* **Exercise objective**
Would you please transcribe, exactly as written, the lines of the entries below starting at the one that holds "Open the Fichier menu" and ending at the one that holds "You are a computer-use agent. The", both included?

[Start of section]

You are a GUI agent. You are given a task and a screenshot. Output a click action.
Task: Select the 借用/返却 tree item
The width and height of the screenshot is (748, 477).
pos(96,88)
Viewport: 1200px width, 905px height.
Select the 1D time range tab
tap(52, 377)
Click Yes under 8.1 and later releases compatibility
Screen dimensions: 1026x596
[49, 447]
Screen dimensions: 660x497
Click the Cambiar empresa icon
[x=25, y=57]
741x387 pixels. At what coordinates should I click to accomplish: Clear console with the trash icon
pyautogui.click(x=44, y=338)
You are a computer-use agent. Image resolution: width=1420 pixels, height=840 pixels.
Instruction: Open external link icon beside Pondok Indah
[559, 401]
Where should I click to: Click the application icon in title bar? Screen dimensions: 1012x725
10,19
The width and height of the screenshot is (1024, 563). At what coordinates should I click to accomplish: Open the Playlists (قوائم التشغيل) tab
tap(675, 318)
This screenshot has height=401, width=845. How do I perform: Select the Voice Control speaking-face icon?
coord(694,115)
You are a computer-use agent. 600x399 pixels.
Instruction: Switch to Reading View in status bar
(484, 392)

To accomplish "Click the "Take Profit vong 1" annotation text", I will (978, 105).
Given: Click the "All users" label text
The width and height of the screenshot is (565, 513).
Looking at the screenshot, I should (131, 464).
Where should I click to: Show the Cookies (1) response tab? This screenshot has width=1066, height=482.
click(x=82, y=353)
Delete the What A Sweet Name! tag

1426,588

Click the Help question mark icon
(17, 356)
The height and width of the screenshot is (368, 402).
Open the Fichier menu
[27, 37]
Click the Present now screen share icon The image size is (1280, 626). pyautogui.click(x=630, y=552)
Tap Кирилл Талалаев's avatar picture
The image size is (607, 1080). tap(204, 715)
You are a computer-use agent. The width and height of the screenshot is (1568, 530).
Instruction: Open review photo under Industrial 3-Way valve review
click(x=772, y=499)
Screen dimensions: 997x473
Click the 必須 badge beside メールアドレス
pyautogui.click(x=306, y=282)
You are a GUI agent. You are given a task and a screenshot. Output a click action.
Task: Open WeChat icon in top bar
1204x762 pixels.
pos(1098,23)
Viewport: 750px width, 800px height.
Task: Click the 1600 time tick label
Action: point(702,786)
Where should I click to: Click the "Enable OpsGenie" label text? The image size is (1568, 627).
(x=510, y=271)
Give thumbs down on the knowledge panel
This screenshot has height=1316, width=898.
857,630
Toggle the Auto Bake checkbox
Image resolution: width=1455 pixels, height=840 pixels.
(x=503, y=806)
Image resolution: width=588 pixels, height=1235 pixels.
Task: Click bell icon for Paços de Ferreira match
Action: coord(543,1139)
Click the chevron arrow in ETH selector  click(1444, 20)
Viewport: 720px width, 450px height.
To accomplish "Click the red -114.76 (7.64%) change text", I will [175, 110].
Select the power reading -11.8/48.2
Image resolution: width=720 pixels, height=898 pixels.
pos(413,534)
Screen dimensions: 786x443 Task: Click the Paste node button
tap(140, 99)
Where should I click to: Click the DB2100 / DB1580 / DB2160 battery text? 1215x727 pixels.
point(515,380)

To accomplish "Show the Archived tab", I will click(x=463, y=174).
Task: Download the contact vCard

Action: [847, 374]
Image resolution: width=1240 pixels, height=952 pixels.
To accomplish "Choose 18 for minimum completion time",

[End of section]

* **Response area**
Open the Fichier menu
[27, 37]
Click the Present now screen share icon The image size is (1280, 626). pyautogui.click(x=630, y=552)
Tap Кирилл Талалаев's avatar picture
The image size is (607, 1080). tap(204, 715)
You are a computer-use agent. The width and height of the screenshot is (1568, 530).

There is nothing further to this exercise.